OpenGL Programming
Buffer objects
Vertex Array Objects (VAO)
Contain attribute pointer information for a number of VBO and a single EBO.
When a VAO is bound, all vertex attribute calls will be stored in it, which means that we can quickly restore vertex attributes parameters to configure VBO and EBO. With this, we can quickly swich different vertex data and attributes by just binding a different VAO.
Vertex Buffer Objects (VBO)
Contain information that will be passed to the vertex shader. Normally we would like to send vertex positions, as well as color information or UV coordinates to be used for a given vertex.
The VBO is just a buffer of raw memory, to interpret the contents in the buffer, we need the vertex attributes glVertexAttribPointer
. Vertex attributes contain information about the size of the elements in the buffer, the number of elements per vertex, the type and the stride of those elements. OpenGL guarantees that per shader we can have at least 16 4-dimensional vertex attributes (16 * 4 * sizeof(float)
).

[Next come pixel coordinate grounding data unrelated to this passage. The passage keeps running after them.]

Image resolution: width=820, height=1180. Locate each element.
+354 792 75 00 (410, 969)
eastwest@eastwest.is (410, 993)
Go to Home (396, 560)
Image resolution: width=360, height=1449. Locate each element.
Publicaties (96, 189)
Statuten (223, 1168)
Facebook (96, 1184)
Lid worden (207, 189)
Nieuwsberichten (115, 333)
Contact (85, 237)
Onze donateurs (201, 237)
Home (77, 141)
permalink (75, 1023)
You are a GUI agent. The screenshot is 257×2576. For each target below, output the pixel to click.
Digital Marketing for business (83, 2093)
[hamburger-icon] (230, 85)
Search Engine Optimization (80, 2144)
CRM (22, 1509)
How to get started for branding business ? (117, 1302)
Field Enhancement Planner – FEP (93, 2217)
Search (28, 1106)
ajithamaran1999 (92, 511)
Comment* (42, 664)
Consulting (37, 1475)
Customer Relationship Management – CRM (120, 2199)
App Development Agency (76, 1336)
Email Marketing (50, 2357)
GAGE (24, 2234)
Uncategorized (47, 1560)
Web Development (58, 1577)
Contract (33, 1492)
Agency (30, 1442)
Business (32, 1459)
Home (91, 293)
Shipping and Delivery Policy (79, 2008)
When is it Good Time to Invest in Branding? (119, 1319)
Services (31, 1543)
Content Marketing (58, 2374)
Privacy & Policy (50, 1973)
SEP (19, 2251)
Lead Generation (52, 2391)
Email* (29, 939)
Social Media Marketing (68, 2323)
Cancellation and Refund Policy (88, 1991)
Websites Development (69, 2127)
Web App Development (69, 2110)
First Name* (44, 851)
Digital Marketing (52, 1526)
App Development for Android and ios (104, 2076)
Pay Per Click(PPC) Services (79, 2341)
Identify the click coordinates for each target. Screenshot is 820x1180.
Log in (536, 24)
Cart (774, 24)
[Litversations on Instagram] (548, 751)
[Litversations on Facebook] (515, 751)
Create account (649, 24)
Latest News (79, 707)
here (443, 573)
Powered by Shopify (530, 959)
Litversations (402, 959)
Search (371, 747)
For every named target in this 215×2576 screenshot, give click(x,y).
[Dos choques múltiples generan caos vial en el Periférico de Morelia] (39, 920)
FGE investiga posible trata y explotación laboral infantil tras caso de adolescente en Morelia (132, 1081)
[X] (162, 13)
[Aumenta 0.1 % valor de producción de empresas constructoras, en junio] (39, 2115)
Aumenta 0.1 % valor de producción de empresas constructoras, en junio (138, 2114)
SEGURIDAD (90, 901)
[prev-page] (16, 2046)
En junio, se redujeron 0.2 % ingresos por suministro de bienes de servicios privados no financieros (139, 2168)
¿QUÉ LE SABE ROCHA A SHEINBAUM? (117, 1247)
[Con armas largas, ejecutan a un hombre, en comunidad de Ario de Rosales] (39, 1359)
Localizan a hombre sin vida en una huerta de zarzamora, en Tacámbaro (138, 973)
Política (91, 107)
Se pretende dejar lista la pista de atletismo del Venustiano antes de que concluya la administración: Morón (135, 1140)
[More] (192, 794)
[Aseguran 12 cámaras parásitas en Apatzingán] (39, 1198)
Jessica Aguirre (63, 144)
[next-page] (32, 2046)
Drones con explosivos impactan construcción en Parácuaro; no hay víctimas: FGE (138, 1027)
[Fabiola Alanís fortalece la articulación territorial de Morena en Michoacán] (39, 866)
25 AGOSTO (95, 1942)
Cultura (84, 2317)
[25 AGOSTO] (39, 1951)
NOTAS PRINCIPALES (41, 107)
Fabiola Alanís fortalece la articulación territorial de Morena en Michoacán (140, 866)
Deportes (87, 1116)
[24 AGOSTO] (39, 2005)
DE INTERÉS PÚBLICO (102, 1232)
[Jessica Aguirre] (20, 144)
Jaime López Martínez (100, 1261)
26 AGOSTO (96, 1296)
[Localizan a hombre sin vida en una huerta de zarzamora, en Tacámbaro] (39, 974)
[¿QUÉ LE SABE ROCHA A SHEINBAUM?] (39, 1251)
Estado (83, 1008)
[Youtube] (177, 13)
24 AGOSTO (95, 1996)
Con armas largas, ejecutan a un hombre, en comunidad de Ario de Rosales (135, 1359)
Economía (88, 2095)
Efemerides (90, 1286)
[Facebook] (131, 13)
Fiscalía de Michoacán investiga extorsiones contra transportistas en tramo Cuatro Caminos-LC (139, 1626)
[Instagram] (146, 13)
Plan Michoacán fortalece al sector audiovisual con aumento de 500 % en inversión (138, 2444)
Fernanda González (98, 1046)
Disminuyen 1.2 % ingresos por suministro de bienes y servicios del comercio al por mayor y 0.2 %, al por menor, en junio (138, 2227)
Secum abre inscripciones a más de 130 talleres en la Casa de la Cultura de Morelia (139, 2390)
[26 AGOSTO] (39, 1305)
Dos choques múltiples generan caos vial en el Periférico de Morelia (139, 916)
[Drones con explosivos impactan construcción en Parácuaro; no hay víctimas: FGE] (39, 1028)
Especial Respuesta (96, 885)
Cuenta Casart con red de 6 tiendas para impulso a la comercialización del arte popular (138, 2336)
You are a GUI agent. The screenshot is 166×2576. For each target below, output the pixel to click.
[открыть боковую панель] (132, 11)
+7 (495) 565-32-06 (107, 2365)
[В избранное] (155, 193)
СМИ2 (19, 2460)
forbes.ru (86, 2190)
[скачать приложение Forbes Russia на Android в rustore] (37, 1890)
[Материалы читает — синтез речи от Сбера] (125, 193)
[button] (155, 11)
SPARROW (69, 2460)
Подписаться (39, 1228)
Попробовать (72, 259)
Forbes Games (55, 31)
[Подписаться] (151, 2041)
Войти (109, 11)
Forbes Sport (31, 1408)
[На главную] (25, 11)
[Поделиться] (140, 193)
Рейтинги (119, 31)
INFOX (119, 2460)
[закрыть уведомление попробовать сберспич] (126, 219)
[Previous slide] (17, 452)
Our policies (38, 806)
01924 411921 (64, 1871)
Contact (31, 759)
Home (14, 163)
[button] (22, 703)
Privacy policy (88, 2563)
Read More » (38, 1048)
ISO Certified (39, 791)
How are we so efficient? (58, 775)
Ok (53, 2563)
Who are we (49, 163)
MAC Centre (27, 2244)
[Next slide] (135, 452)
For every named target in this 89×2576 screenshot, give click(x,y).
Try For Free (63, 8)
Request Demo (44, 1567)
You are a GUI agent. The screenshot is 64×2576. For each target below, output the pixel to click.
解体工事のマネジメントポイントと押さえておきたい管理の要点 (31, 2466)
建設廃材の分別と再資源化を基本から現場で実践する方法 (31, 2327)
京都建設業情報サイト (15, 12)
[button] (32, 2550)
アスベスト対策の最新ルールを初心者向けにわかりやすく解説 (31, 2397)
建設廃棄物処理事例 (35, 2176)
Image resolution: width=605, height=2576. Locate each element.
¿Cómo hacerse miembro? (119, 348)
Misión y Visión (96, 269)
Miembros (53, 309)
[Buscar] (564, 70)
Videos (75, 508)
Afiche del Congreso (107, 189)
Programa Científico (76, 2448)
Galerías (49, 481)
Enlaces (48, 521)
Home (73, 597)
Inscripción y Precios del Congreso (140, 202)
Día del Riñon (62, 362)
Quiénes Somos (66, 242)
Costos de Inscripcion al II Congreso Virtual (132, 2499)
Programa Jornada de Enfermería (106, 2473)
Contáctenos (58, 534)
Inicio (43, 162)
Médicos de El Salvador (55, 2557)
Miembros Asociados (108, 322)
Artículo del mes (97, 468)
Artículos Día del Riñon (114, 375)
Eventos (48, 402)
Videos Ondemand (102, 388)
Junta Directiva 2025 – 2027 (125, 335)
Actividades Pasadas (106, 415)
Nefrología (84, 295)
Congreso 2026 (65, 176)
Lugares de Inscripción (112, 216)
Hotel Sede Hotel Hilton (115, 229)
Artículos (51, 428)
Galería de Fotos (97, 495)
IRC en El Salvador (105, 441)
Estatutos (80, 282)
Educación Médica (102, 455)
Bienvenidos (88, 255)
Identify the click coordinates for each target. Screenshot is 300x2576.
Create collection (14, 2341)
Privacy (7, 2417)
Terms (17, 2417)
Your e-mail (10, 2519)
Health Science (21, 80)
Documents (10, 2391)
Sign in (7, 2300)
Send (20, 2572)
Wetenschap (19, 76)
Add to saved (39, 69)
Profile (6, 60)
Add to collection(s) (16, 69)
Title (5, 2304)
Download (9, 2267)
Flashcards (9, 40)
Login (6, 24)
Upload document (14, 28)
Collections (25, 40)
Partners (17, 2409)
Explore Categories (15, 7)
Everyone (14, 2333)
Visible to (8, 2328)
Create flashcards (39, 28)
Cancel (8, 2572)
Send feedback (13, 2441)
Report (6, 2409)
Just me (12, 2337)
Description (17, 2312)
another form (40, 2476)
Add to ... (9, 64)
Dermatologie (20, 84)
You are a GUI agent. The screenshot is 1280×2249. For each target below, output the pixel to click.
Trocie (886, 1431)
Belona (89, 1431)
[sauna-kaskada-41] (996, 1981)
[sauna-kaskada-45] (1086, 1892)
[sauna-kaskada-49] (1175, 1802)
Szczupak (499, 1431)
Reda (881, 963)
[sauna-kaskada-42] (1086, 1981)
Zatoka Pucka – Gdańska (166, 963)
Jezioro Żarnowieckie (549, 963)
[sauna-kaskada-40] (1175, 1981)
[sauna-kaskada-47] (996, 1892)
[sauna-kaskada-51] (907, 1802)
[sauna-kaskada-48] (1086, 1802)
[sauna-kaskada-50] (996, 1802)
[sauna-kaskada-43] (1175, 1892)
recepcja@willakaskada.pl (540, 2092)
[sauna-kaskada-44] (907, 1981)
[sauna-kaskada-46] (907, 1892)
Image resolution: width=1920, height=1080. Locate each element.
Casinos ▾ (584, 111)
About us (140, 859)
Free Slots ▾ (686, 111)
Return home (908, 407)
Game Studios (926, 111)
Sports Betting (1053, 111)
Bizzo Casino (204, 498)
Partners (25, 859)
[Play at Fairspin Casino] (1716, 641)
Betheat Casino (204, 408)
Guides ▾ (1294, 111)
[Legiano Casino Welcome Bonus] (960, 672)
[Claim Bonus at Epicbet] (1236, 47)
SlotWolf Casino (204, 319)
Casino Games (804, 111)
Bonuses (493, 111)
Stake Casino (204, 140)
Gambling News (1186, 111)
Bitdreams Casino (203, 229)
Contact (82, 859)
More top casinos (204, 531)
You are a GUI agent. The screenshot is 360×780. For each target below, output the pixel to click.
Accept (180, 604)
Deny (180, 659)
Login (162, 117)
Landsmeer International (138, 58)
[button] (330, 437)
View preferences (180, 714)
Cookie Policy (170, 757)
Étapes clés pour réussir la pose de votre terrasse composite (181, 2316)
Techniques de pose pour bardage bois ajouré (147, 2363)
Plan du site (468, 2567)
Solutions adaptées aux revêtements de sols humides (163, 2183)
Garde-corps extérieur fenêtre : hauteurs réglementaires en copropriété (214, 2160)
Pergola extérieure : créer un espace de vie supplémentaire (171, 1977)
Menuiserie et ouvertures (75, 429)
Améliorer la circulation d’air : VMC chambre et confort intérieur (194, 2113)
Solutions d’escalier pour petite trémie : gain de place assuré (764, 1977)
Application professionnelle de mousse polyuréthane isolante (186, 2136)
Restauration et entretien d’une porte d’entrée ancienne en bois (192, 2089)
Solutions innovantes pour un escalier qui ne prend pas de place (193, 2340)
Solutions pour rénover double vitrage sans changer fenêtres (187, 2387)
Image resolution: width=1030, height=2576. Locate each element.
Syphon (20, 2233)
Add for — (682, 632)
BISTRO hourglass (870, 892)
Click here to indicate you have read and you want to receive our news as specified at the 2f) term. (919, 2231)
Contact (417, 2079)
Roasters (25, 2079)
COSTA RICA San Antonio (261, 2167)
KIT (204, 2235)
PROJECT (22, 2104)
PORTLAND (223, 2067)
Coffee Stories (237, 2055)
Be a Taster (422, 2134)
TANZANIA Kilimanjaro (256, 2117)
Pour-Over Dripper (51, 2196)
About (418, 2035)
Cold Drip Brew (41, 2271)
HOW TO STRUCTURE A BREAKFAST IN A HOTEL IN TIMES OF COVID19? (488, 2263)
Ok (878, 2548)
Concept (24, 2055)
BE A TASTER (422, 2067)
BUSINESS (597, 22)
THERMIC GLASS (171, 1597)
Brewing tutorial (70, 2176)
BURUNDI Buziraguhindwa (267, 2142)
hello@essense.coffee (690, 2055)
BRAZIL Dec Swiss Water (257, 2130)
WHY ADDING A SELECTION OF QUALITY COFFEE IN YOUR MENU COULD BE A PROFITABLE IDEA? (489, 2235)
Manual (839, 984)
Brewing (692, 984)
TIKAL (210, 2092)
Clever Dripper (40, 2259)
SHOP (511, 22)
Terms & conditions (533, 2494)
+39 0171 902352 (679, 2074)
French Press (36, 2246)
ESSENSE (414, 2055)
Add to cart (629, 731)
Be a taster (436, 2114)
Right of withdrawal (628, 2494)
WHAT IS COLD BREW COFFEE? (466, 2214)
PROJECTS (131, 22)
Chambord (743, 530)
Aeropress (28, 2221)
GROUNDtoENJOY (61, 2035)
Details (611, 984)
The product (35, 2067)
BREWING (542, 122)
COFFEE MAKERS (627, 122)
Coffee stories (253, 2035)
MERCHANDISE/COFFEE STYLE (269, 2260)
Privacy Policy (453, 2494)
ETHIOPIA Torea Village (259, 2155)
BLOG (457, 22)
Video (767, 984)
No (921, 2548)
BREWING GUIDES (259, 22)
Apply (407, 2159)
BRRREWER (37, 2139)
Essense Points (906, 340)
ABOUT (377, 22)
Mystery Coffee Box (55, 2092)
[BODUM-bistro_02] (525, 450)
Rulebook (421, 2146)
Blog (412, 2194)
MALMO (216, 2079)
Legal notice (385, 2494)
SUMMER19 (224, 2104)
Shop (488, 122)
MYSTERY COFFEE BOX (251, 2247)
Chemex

Some hardware might allow for more, and if so you can query this with: glGetIntegerv(GL_MAX_VERTEX_ATTRIBS, &n_vertex_attribs);
Element Buffer Objects (EBO)
Using EBO, we can index vertices in a VBO to remove redundant vertices and extra overhead.
- Create with
glGenBuffers(1, &EBO)
- Bind with
glGenBuffers(GL_ELEMENT_ARRAY_BUFFER, EBO)
- Send index data with
glBufferData(GL_ELEMENT_ARRAY_BUFFER, sizeof(indices), indices, GL_STATIC_DRAW)
- Draw with
glBindBuffer(GL_ELEMENT_ARRAY_BUFFER, EBO); glDrawElements(GL_TRIANGLES, N_VERTICES, GL_UNSIGNED_INT, 0)
Projection matrices
A point or vertex goes through several transformation before ending up in the screen. First the model and projection matrices move the point to clip space. Clipping occurs on the on the unit cube, leaving a certain “guard band”. When clipping, new triangles may be generated to keep the overall geometry of the mesh. The resulting points after clipping will be moved to screen coordinates, where rasterization will happen.
No perspective (Model coordinates in NDC).
Mat4 model = vm_identity();
Mat4 view = vm_identity();
Mat4 projection = vm_identity();
Orthographic projection.
- Model is 100x100 units, with origin/center on the lower left corner.
- View translates the model so that the bottom corner is located at the lower left corner.
- Projection matrix is an orthogonal canvas of 400x400 units.
Mat4 model = vm_scale(vm_identity(), (Vec3){100.0f, 100.0f, 1.00f});
Mat4 view = vm_translate(vm_identity(), (Vec3){50.0f, 50.0f, 0.0f});
Mat4 projection = vm_ortho(0.0f, 400.0f, 0.0f, 400.0f, 0.0f, 1.0f);
Perspective projection.
- Model in NDC is rotated -55 degrees around the X axis. Because OpenGL is right handed, a negative rotation in this case means that we are ‘titling’ the plane ‘backwards’ (Further away on the top).
- View translates the model backwards slightly so that we can see it properly after the perspective projection.
- Projection matrix is a perspective frustrum with a fovy of 45 degrees, aspect ratio of 4:3, and near far plane at 100.0.
// Y
// |
// |
// |---------- X
// /
// /
// Z
Mat4 model = vm_rotate(vm_identity(), (float)glfwGetTime() * 50.0f, (Vec3){0.5f, 1.0f, 0.0f});
Mat4 view = vm_translate(vm_identity(), (Vec3){0.0f, 0.0f, -3.0f});
Mat4 projection = vm_perspective(45.0f, 800.0f/600.0f, 0.1f, 100.0f);
OpenGL command buffers
To provide a cohesive abstraction layer for graphics between different APIs, we need to be able to map lower level concepts to higher level APIs. Unfortunately OpenGL doesn’t have access to command buffers, but emulation should be possible.